Le même jour, j’ai prêté serment aux côtés de la sénatrice Paulette Senior, de la sénatrice Marnie McBean, mon vieil ami, le sénateur Toni Varone, et de ma voisine de banquette, la sénatrice Mary Robinson. La sénatrice Manuelle Oudar s’est jointe à nous deux jours plus tard.
J’ai été honoré de la présence du très honorable Joe Clark et de l’honorable Charles Sousa, qui est également ici aujourd’hui. Merci, Charles, d’être présent.
Plusieurs membres de la communauté arabe du Canada m’ont aussi fait l’honneur d’être là.
J’ai été accueilli à bras ouverts par les dirigeants de tous les groupes parlementaires présents au Sénat. Je me souviens des sénateurs Marc Gold, Jane Cordy, Scott Tannas, Yonah Martin et Raymonde Saint-Germain. Vos paroles m’ont fait chaud au cœur. Pour tout vous dire, vous m’avez fait me sentir chez moi.
Plusieurs petites attentions resteront gravées dans ma mémoire. Je pense par exemple à la sénatrice Michèle Audette et à sa bougie parfumée aux herbes, que je ne suis pas près d’oublier, mais aussi aux sénateurs Rob Black, Colin Deacon, Salma Ataullahjan, Amina Gerba, Mohamed Ravalia, Rebecca Patterson — j’en oublie sûrement —, qui ont été les premiers à venir me serrer la main et à me prendre dans leurs bras. Merci. Je me rappelle bien les visages familiers de mes anciennes amies, les sénatrices Ratna Omidvar et Mary Coyle; mais aussi des coups de pouce que m’ont offerts les sénateurs Woo et McPhedran. Merci à vous tous.
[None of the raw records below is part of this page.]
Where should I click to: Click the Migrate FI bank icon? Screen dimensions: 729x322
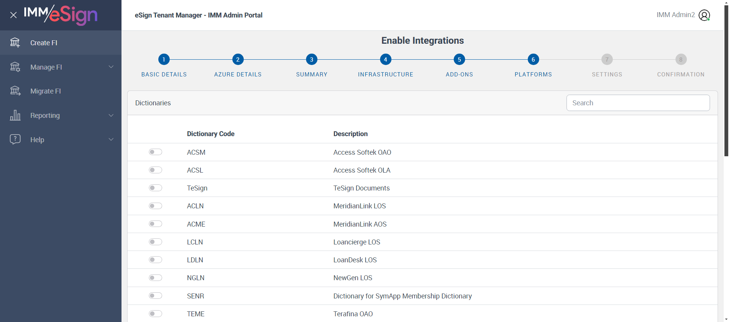pyautogui.click(x=15, y=91)
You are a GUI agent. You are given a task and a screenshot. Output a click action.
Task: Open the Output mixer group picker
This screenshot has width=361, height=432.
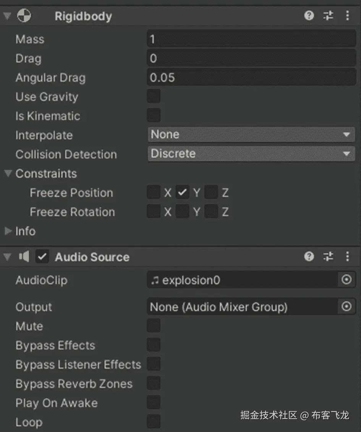(346, 307)
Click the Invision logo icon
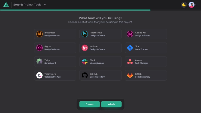201x113 pixels. 85,48
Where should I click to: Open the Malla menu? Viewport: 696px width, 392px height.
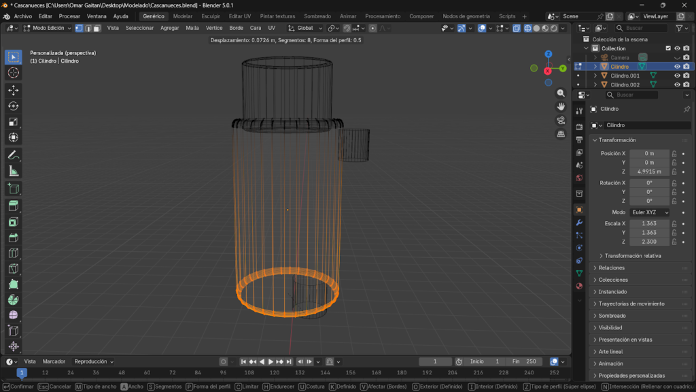click(192, 28)
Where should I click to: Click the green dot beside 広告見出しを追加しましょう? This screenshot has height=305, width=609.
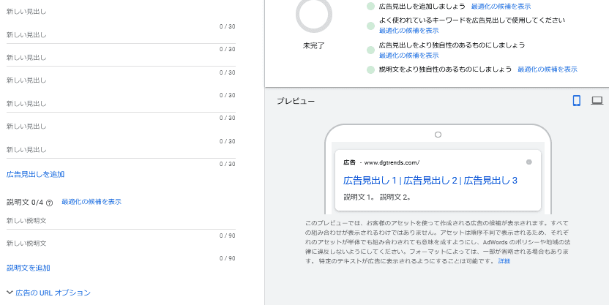point(371,6)
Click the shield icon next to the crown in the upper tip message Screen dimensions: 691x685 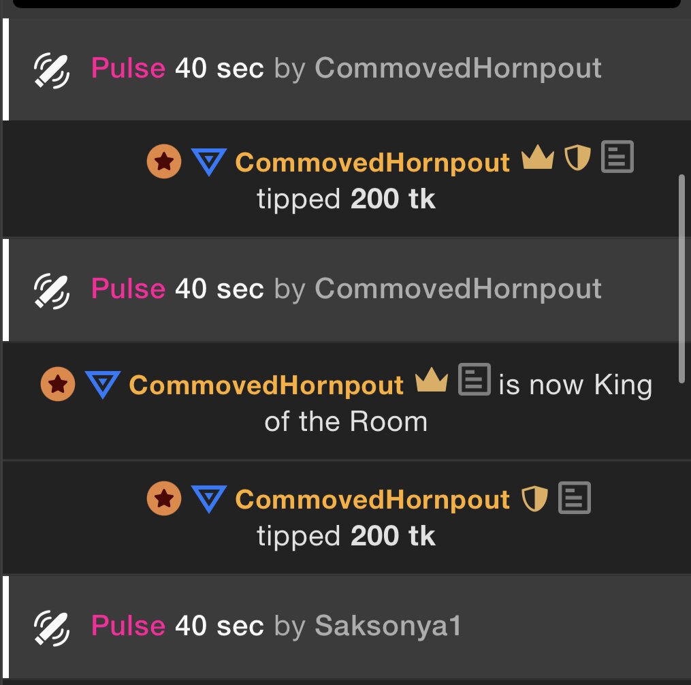(x=577, y=158)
Vous m’avez beaucoup aidé à trouver mes repères dans cet endroit fantastique.
Quelques semaines plus tard, le sénateur Andrew Cardozo a veillé sur moi pendant un événement moins agréable, mais cette histoire sera pour un autre jour.
Le sénateur Pierre Dalphond m’a donné un cours intensif de cinq heures sur l’essence constitutionnelle de notre assemblée, et la sénatrice Raymonde Saint-Germain est devenue mon amie.
Je compte ces amitiés parmi les plus beaux cadeaux que m’aura faits le Sénat.
Chers collègues, je croyais bien connaître le Sénat avant d’arriver ici, mais j’ai vite constaté que le peu que j’en savais n’était que la pointe de l’iceberg. En à peine une semaine, les séances d’orientation m’avaient guéri de ma vanité.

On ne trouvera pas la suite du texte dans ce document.